> _Assignment_: Please reproduce every record, keeping each one exactly as written.

> _Exercise materials_:
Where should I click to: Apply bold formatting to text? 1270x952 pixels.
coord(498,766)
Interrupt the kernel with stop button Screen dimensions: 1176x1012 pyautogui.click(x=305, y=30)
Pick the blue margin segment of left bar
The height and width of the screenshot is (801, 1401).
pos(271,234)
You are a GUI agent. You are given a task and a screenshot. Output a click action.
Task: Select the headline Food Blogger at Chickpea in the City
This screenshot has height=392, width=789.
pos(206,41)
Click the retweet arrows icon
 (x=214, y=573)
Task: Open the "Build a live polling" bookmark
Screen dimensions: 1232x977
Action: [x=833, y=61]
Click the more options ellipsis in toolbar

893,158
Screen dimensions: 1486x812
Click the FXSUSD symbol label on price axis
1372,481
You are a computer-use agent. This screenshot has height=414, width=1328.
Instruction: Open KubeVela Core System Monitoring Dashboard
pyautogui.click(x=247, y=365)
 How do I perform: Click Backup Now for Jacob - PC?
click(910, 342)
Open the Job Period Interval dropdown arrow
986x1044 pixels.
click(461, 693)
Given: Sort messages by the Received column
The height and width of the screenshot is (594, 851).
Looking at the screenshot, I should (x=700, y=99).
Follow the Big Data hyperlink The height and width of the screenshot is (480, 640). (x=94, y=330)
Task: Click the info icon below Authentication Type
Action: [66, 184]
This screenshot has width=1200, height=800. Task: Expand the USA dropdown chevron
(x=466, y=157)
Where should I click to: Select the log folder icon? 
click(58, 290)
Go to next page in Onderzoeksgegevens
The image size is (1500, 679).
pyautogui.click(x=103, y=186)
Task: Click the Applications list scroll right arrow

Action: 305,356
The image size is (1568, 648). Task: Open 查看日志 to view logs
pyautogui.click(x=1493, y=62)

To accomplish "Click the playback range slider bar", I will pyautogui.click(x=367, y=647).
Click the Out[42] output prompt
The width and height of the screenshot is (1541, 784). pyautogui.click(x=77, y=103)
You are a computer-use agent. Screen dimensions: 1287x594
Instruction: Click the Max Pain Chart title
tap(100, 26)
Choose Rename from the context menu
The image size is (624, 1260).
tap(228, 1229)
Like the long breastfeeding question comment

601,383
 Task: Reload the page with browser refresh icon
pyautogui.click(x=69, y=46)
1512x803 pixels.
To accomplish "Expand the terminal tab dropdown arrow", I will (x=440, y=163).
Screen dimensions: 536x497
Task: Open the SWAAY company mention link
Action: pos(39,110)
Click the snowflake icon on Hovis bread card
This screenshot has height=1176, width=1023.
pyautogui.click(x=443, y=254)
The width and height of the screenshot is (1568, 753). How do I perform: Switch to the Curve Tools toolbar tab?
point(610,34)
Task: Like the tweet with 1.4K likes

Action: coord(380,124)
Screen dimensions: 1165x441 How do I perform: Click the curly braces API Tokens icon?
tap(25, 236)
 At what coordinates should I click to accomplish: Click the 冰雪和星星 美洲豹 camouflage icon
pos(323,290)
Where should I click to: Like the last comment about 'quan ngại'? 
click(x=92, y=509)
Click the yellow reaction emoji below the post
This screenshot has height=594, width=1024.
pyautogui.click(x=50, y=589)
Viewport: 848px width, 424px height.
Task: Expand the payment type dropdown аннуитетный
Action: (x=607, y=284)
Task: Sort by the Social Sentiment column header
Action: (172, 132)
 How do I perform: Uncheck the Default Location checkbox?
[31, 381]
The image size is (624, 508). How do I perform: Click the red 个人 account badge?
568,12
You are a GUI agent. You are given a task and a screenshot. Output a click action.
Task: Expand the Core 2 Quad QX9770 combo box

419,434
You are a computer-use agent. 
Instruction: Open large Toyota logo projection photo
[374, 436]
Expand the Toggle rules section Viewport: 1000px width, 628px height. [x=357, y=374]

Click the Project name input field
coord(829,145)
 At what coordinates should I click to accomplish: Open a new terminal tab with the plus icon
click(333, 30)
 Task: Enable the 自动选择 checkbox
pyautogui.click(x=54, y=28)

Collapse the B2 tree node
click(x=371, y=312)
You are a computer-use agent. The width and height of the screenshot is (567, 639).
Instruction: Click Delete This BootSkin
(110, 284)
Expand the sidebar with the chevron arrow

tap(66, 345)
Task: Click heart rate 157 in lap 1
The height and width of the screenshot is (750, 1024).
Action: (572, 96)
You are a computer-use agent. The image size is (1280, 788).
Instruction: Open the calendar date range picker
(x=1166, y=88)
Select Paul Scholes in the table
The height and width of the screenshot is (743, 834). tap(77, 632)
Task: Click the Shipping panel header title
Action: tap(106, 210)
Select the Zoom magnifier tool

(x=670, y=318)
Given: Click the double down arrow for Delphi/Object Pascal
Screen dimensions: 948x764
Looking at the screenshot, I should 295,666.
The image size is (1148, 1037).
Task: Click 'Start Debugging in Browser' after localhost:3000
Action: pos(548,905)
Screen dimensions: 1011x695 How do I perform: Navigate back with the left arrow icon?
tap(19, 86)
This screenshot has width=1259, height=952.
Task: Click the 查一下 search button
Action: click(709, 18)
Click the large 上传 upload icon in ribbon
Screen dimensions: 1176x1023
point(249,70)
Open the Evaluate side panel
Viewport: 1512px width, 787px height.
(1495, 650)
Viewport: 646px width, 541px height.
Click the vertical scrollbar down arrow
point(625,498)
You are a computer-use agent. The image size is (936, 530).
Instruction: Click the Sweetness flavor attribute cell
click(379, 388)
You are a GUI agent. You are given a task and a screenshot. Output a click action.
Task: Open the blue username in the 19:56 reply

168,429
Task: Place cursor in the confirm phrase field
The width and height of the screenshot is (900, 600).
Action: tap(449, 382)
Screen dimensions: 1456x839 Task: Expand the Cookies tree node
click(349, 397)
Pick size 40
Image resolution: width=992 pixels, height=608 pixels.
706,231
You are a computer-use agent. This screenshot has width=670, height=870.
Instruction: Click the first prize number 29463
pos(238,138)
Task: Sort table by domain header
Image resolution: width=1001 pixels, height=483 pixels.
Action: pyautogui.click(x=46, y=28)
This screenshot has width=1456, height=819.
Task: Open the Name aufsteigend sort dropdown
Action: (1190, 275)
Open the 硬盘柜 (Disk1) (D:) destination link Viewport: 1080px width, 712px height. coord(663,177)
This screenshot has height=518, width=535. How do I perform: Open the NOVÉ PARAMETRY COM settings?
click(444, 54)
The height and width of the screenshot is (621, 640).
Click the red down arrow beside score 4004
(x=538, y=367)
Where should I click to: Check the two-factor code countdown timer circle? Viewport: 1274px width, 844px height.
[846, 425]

> _Response_:
Where should I click to: Apply bold formatting to text? 1270x952 pixels.
coord(498,766)
Interrupt the kernel with stop button Screen dimensions: 1176x1012 pyautogui.click(x=305, y=30)
Pick the blue margin segment of left bar
The height and width of the screenshot is (801, 1401).
pos(271,234)
You are a GUI agent. You are given a task and a screenshot. Output a click action.
Task: Select the headline Food Blogger at Chickpea in the City
This screenshot has height=392, width=789.
pos(206,41)
Click the retweet arrows icon
 (x=214, y=573)
Task: Open the "Build a live polling" bookmark
Screen dimensions: 1232x977
Action: [x=833, y=61]
Click the more options ellipsis in toolbar

893,158
Screen dimensions: 1486x812
Click the FXSUSD symbol label on price axis
1372,481
You are a computer-use agent. This screenshot has height=414, width=1328.
Instruction: Open KubeVela Core System Monitoring Dashboard
pyautogui.click(x=247, y=365)
 How do I perform: Click Backup Now for Jacob - PC?
click(910, 342)
Open the Job Period Interval dropdown arrow
986x1044 pixels.
click(461, 693)
Given: Sort messages by the Received column
The height and width of the screenshot is (594, 851).
Looking at the screenshot, I should (x=700, y=99).
Follow the Big Data hyperlink The height and width of the screenshot is (480, 640). (x=94, y=330)
Task: Click the info icon below Authentication Type
Action: [66, 184]
This screenshot has width=1200, height=800. Task: Expand the USA dropdown chevron
(x=466, y=157)
Where should I click to: Select the log folder icon? 
click(58, 290)
Go to next page in Onderzoeksgegevens
The image size is (1500, 679).
pyautogui.click(x=103, y=186)
Task: Click the Applications list scroll right arrow

Action: 305,356
The image size is (1568, 648). Task: Open 查看日志 to view logs
pyautogui.click(x=1493, y=62)

To accomplish "Click the playback range slider bar", I will pyautogui.click(x=367, y=647).
Click the Out[42] output prompt
The width and height of the screenshot is (1541, 784). pyautogui.click(x=77, y=103)
You are a computer-use agent. Screen dimensions: 1287x594
Instruction: Click the Max Pain Chart title
tap(100, 26)
Choose Rename from the context menu
The image size is (624, 1260).
tap(228, 1229)
Like the long breastfeeding question comment

601,383
 Task: Reload the page with browser refresh icon
pyautogui.click(x=69, y=46)
1512x803 pixels.
To accomplish "Expand the terminal tab dropdown arrow", I will (x=440, y=163).
Screen dimensions: 536x497
Task: Open the SWAAY company mention link
Action: pos(39,110)
Click the snowflake icon on Hovis bread card
This screenshot has height=1176, width=1023.
pyautogui.click(x=443, y=254)
The width and height of the screenshot is (1568, 753). How do I perform: Switch to the Curve Tools toolbar tab?
point(610,34)
Task: Like the tweet with 1.4K likes

Action: coord(380,124)
Screen dimensions: 1165x441 How do I perform: Click the curly braces API Tokens icon?
tap(25, 236)
 At what coordinates should I click to accomplish: Click the 冰雪和星星 美洲豹 camouflage icon
pos(323,290)
Where should I click to: Like the last comment about 'quan ngại'? 
click(x=92, y=509)
Click the yellow reaction emoji below the post
This screenshot has height=594, width=1024.
pyautogui.click(x=50, y=589)
Viewport: 848px width, 424px height.
Task: Expand the payment type dropdown аннуитетный
Action: (x=607, y=284)
Task: Sort by the Social Sentiment column header
Action: (172, 132)
 How do I perform: Uncheck the Default Location checkbox?
[31, 381]
The image size is (624, 508). How do I perform: Click the red 个人 account badge?
568,12
You are a GUI agent. You are given a task and a screenshot. Output a click action.
Task: Expand the Core 2 Quad QX9770 combo box

419,434
You are a computer-use agent. 
Instruction: Open large Toyota logo projection photo
[374, 436]
Expand the Toggle rules section Viewport: 1000px width, 628px height. [x=357, y=374]

Click the Project name input field
coord(829,145)
 At what coordinates should I click to accomplish: Open a new terminal tab with the plus icon
click(333, 30)
 Task: Enable the 自动选择 checkbox
pyautogui.click(x=54, y=28)

Collapse the B2 tree node
click(x=371, y=312)
You are a computer-use agent. The width and height of the screenshot is (567, 639).
Instruction: Click Delete This BootSkin
(110, 284)
Expand the sidebar with the chevron arrow

tap(66, 345)
Task: Click heart rate 157 in lap 1
The height and width of the screenshot is (750, 1024).
Action: (572, 96)
You are a computer-use agent. The image size is (1280, 788).
Instruction: Open the calendar date range picker
(x=1166, y=88)
Select Paul Scholes in the table
The height and width of the screenshot is (743, 834). tap(77, 632)
Task: Click the Shipping panel header title
Action: tap(106, 210)
Select the Zoom magnifier tool

(x=670, y=318)
Given: Click the double down arrow for Delphi/Object Pascal
Screen dimensions: 948x764
Looking at the screenshot, I should 295,666.
The image size is (1148, 1037).
Task: Click 'Start Debugging in Browser' after localhost:3000
Action: pos(548,905)
Screen dimensions: 1011x695 How do I perform: Navigate back with the left arrow icon?
tap(19, 86)
This screenshot has width=1259, height=952.
Task: Click the 查一下 search button
Action: click(709, 18)
Click the large 上传 upload icon in ribbon
Screen dimensions: 1176x1023
point(249,70)
Open the Evaluate side panel
Viewport: 1512px width, 787px height.
(1495, 650)
Viewport: 646px width, 541px height.
Click the vertical scrollbar down arrow
point(625,498)
You are a computer-use agent. The image size is (936, 530).
Instruction: Click the Sweetness flavor attribute cell
click(379, 388)
You are a GUI agent. You are given a task and a screenshot. Output a click action.
Task: Open the blue username in the 19:56 reply

168,429
Task: Place cursor in the confirm phrase field
The width and height of the screenshot is (900, 600).
Action: tap(449, 382)
Screen dimensions: 1456x839 Task: Expand the Cookies tree node
click(349, 397)
Pick size 40
Image resolution: width=992 pixels, height=608 pixels.
706,231
You are a computer-use agent. This screenshot has width=670, height=870.
Instruction: Click the first prize number 29463
pos(238,138)
Task: Sort table by domain header
Image resolution: width=1001 pixels, height=483 pixels.
Action: pyautogui.click(x=46, y=28)
This screenshot has width=1456, height=819.
Task: Open the Name aufsteigend sort dropdown
Action: (1190, 275)
Open the 硬盘柜 (Disk1) (D:) destination link Viewport: 1080px width, 712px height. coord(663,177)
This screenshot has height=518, width=535. How do I perform: Open the NOVÉ PARAMETRY COM settings?
click(444, 54)
The height and width of the screenshot is (621, 640).
Click the red down arrow beside score 4004
(x=538, y=367)
Where should I click to: Check the two-factor code countdown timer circle? Viewport: 1274px width, 844px height.
[846, 425]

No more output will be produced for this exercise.